CHALLENGE:
Copy the lines below without changes, starting at the line that contains "Click the Activo" and continuing through the last line. Omit the pictures from your copy.

Stored data
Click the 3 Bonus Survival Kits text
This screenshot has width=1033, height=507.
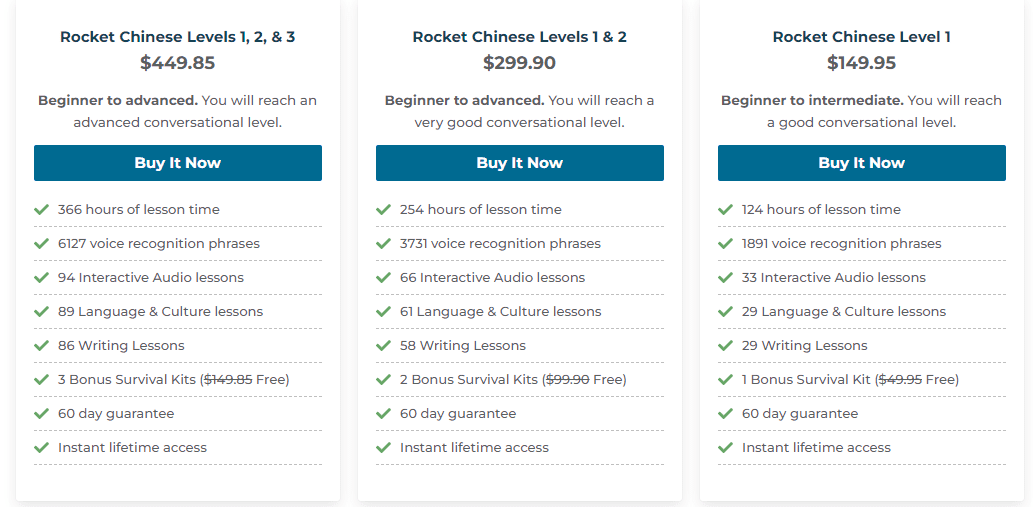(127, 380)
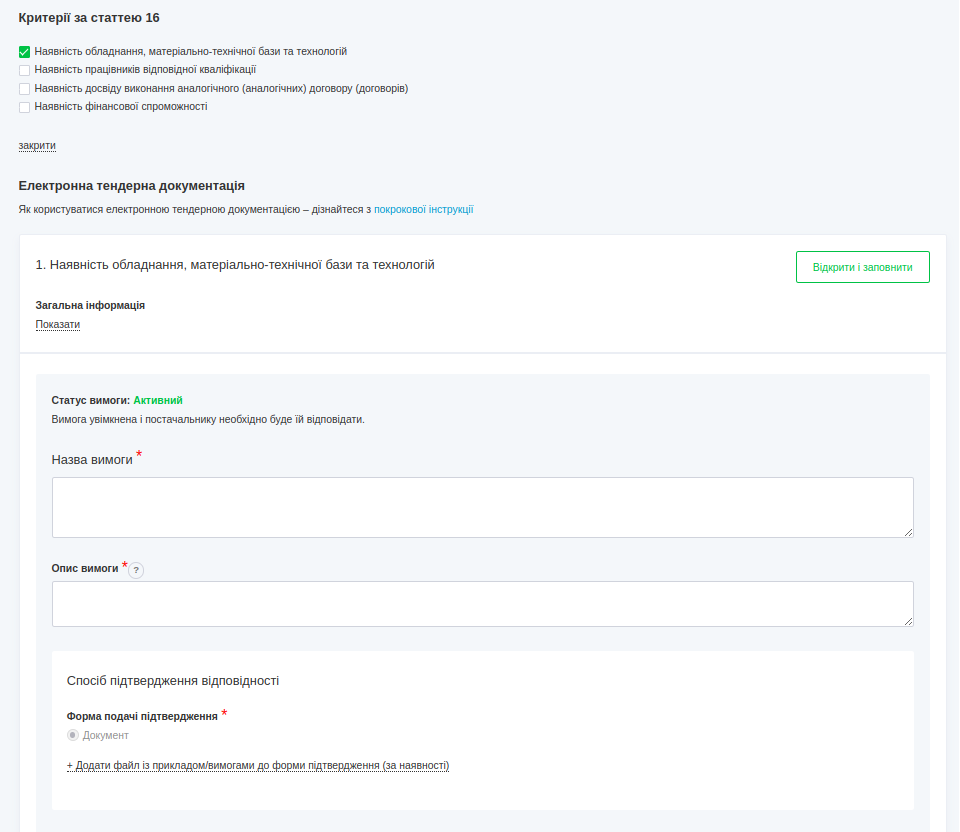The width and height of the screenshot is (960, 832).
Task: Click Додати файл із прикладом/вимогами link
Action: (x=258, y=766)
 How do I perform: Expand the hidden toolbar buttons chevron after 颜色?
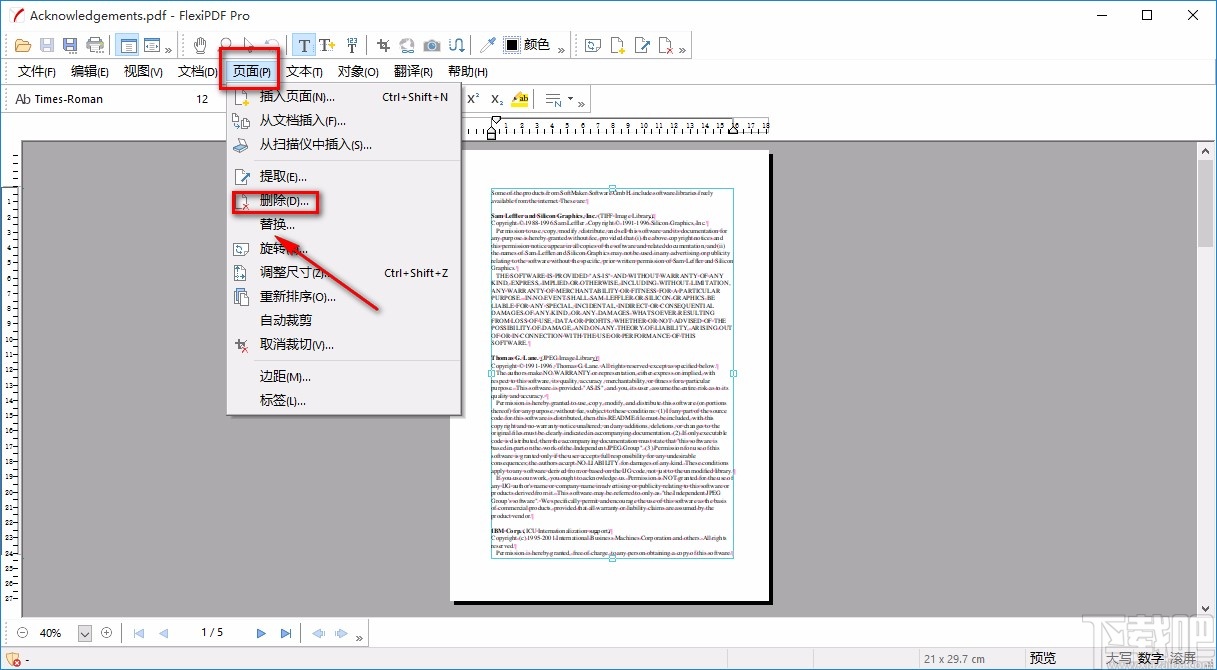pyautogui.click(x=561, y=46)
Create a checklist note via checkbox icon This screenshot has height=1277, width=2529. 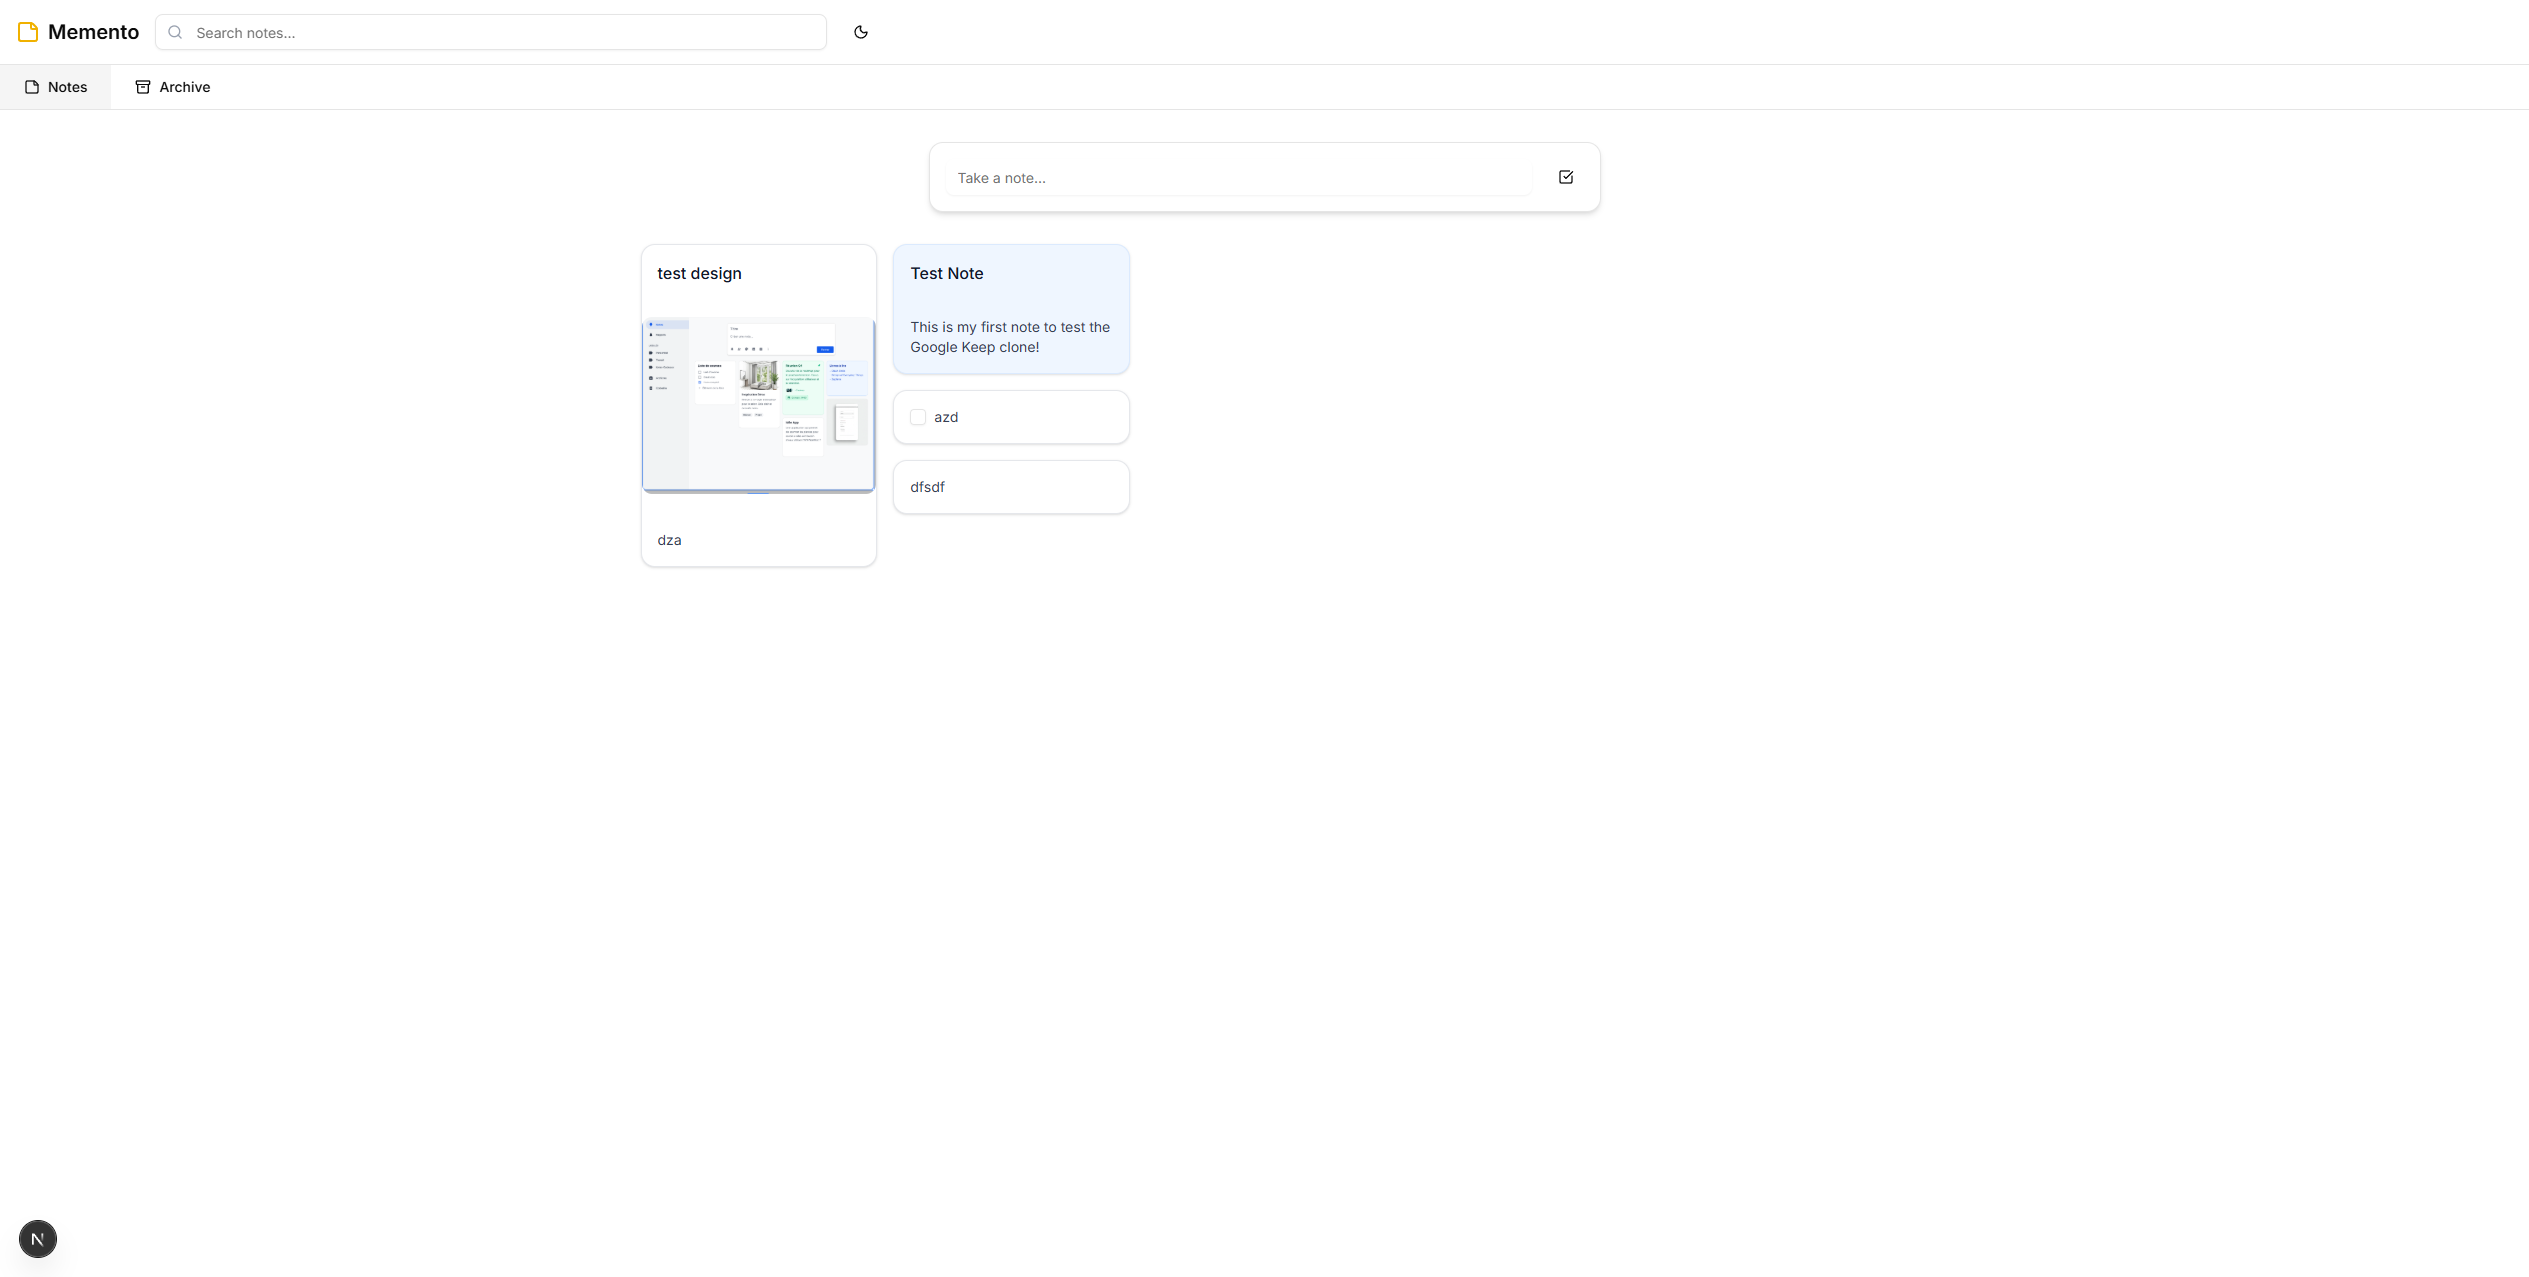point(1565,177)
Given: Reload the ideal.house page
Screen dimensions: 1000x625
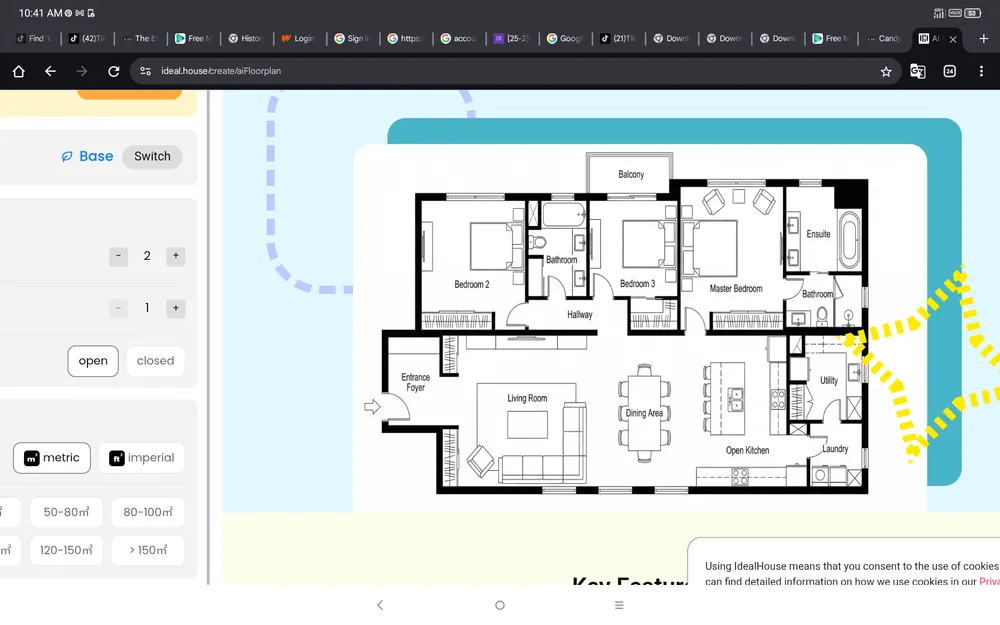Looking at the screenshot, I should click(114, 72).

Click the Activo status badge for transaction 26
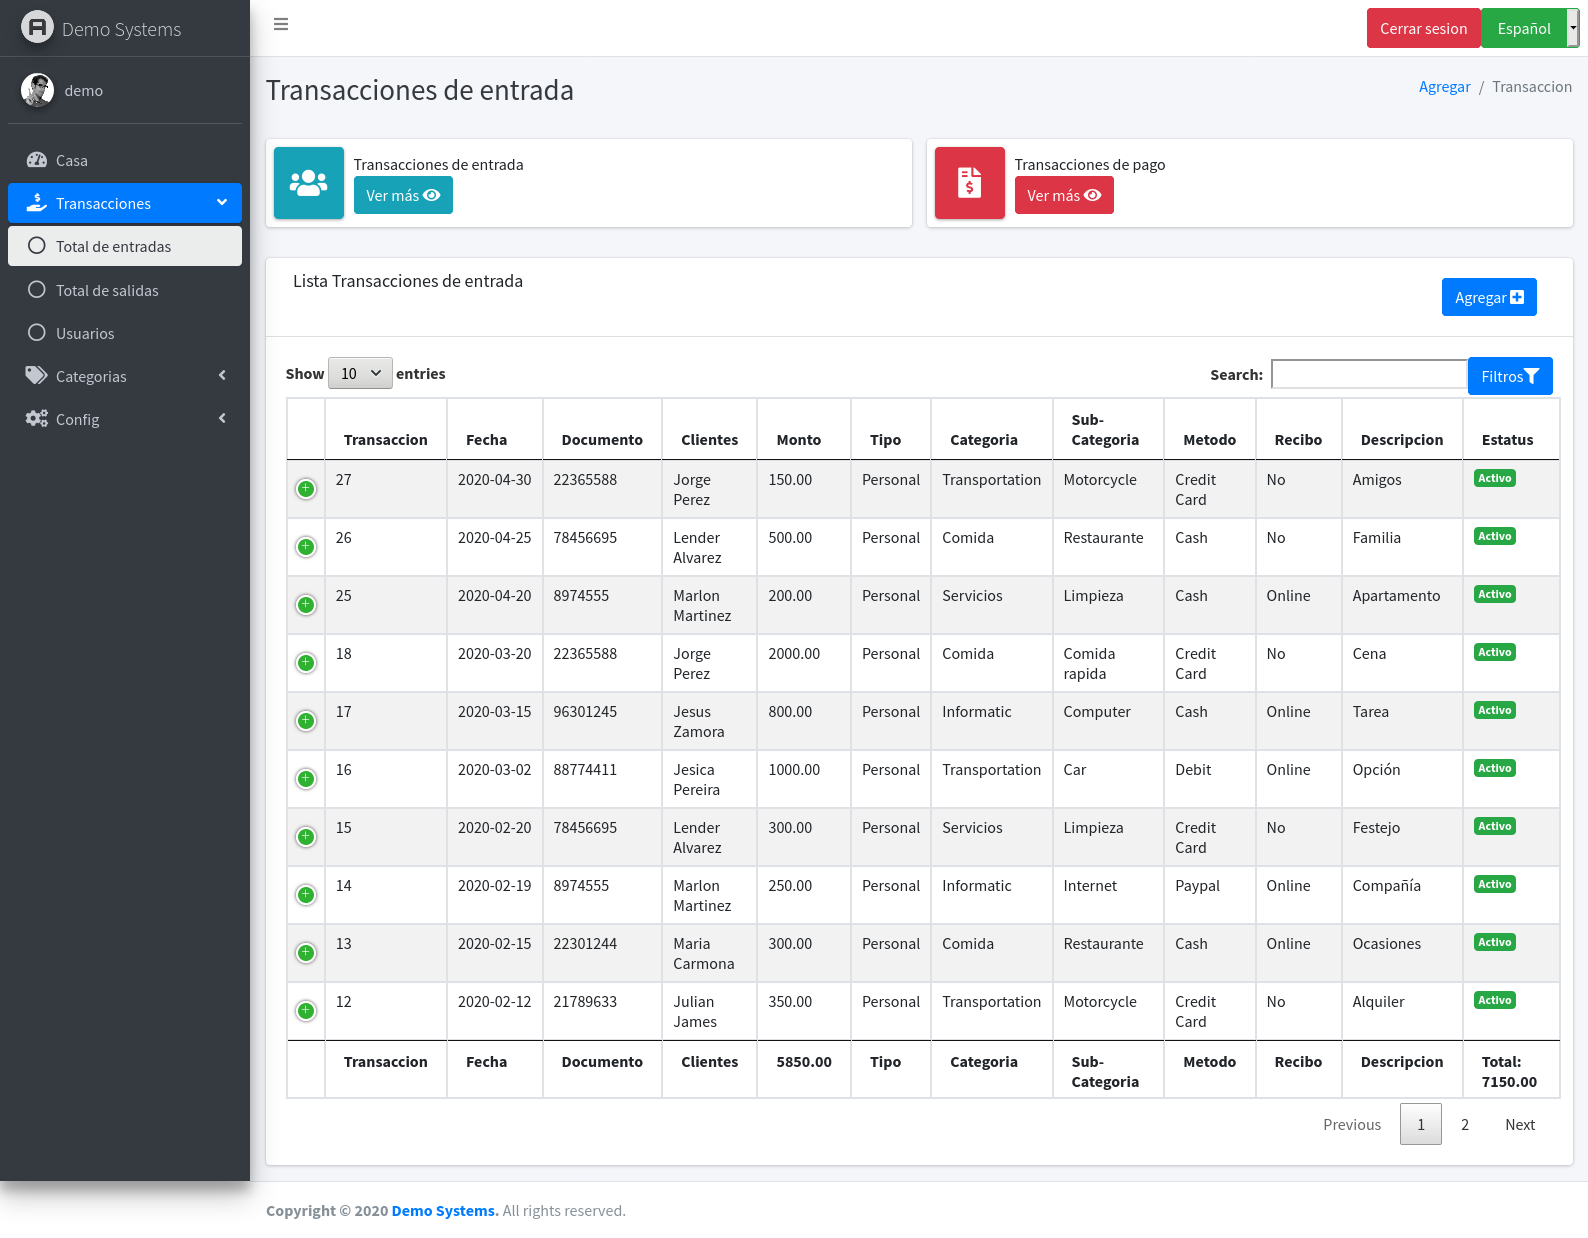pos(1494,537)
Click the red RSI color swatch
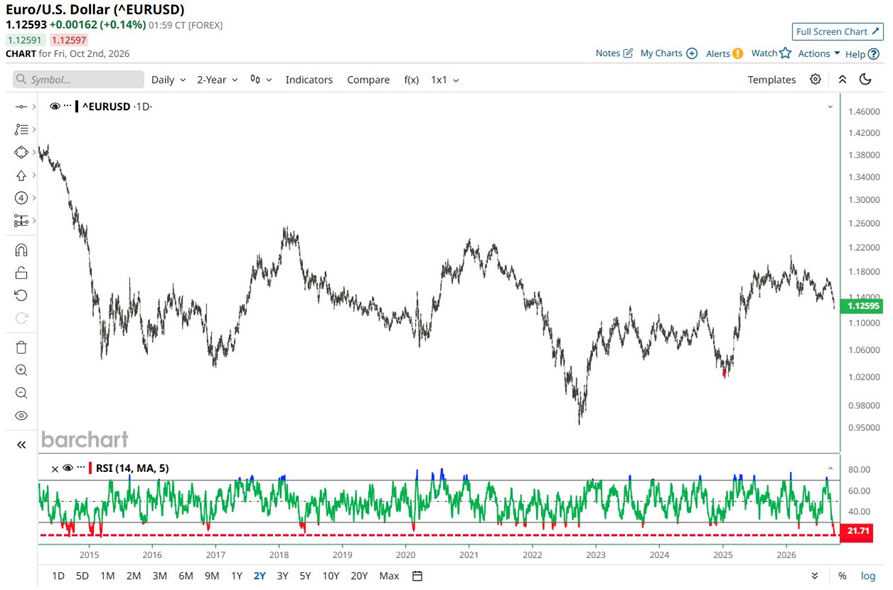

ANSWER FOR THE TASK:
Click the Activo status badge for transaction 26
pos(1494,537)
Click the red RSI color swatch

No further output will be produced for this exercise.